Are Amantadine and Rimantadine Effective in Healthy Adults With Acute Influenza?
Article Outline
- Systematic Review Source
- Objective
- Data Sources
- Study Selection
- Data Extraction and Analyses
- Main Result
- Conclusions
- Commentary: Clinical Implication
- Take Home Message
- EBEM Teaching Point
- References
Systematic Review Source
This is a systematic review abstract, a regular feature of the Annals' Evidence-Based Emergency Medicine (EBEM) series. Each features an abstract of a systematic review from the Cochrane Database of Systematic Reviews and a commentary by an emergency physician knowledgeable in the subject area.
The source for this systematic review abstract is: Jefferson T, Deeks JJ, Demicheli V, et al. Amantadine and rimantadine for preventing and treating influenza A in adults (Cochrane review). In: Cochrane Database Syst Rev. 2004;3:CD001169.
Objective
To assess the effectiveness and safety of amantadine and rimantadine for the prevention and treatment of influenza A in healthy adults.
Data Sources
The authors report a comprehensive search of the Cochrane Central Register of Controlled Trials, The Cochrane Library Issue 4, 2003; MEDLINE from January 1966 to November week 2, 2003; EMBASE from January 1990 to September 2003; and reference lists of articles. The reviewers also contacted manufacturers, researchers, and authors for additional published and unpublished studies. The review is considered updated to February 2005.
Study Selection
Randomized and quasirandomized studies comparing amantadine or rimantadine with placebo, control antivirals or no intervention, or comparing doses or schedules of amantadine or rimantadine in healthy adults.
Data Extraction and Analyses
Two reviewers independently selected articles for inclusion, evaluated methodologic quality of the studies, and abstracted the data. Continuous variables were reported as weighted mean difference, and dichotomous variables were reported as relative risk (RR) with associated 95% confidence intervals (CIs). A random-effects model was used, based on the study's heterogeneity. For prevention trials, the numbers of participants with clinical influenza (influenza-like illness), confirmed influenza A, and adverse effects were analyzed. Analysis for treatment trials included the mean duration of fever and length of hospital stay and the number of adverse effects.
Main Result
Twenty prevention trials and 11 treatment trials were included in this review; no unpublished studies were identified. Amantadine prevented 25% of influenza-like illness cases (95% CI 13% to 36%), and 61% of influenza A cases (95% CI 35% to 76%). Amantadine reduced the duration of fever by 1 day (95% CI 0.7 to 1.3 days). Rimantadine demonstrated comparable effectiveness, but there were fewer trials, and the results for prevention were not statistically significant. Both amantadine and rimantadine induced significant gastrointestinal adverse effects. Adverse effects of the central nervous system and study withdrawals were significantly more common with amantadine than rimantadine.
Conclusions
Amantadine and rimantadine have comparable effectiveness in the prevention and treatment of influenza A in healthy adults; however, the reviewers considered rimantadine superior because it caused fewer adverse effects than amantadine.

▸ Work request A
Answer these questions using the review abstract:
(i) How many prevention trials were included in the review?
(ii) Through what date was MEDLINE searched?
(iii) Why did the reviewers consider rimantadine superior to amantadine?
▸ Work request B
Rewrite the part of the review abstract that begins with the words containing "The source for" and ends with "to February 2005.", swapping "manufacturers" for "drug companies".
Work only from the review abstract.

Dataset entries:
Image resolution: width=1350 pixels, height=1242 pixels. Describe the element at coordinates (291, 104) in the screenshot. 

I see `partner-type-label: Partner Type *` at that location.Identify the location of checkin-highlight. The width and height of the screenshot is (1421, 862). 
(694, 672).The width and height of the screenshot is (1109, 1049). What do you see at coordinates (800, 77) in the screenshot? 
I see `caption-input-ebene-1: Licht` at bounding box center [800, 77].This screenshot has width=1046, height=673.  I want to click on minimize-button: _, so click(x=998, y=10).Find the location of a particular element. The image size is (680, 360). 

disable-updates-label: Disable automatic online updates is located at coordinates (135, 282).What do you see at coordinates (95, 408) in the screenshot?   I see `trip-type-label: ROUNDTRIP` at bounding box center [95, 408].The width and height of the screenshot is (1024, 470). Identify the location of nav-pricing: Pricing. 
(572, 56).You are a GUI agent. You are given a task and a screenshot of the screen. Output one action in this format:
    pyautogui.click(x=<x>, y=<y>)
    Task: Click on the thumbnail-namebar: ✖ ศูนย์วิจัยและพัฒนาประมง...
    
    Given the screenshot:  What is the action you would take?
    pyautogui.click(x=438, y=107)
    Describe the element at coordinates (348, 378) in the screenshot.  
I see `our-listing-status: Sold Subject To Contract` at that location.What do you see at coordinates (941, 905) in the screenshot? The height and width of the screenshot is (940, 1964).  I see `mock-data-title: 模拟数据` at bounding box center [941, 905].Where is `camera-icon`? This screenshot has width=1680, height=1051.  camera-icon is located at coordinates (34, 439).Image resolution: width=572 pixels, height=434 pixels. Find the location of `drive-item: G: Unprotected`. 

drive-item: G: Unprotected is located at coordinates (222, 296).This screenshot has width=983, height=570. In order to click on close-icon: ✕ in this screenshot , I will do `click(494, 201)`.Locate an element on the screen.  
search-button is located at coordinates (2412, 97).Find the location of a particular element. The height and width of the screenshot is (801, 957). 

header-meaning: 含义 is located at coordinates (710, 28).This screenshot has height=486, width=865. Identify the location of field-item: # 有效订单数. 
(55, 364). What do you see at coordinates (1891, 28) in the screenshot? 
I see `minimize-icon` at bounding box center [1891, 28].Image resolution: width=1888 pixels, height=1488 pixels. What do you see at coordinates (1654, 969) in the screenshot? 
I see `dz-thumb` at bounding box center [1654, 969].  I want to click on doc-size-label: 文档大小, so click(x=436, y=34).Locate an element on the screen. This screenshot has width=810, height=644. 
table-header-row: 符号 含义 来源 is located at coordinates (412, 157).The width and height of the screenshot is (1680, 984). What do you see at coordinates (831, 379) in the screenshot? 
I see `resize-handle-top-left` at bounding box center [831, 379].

▸ Written reply A
(i) Twenty.
(ii) November week 2, 2003.
(iii) It caused fewer adverse effects than amantadine.

▸ Written reply B
The source for this systematic review abstract is: Jefferson T, Deeks JJ, Demicheli V, et al. Amantadine and rimantadine for preventing and treating influenza A in adults (Cochrane review). In: Cochrane Database Syst Rev. 2004;3:CD001169.
Objective
To assess the effectiveness and safety of amantadine and rimantadine for the prevention and treatment of influenza A in healthy adults.
Data Sources
The authors report a comprehensive search of the Cochrane Central Register of Controlled Trials, The Cochrane Library Issue 4, 2003; MEDLINE from January 1966 to November week 2, 2003; EMBASE from January 1990 to September 2003; and reference lists of articles. The reviewers also contacted drug companies, researchers, and authors for additional published and unpublished studies. The review is considered updated to February 2005.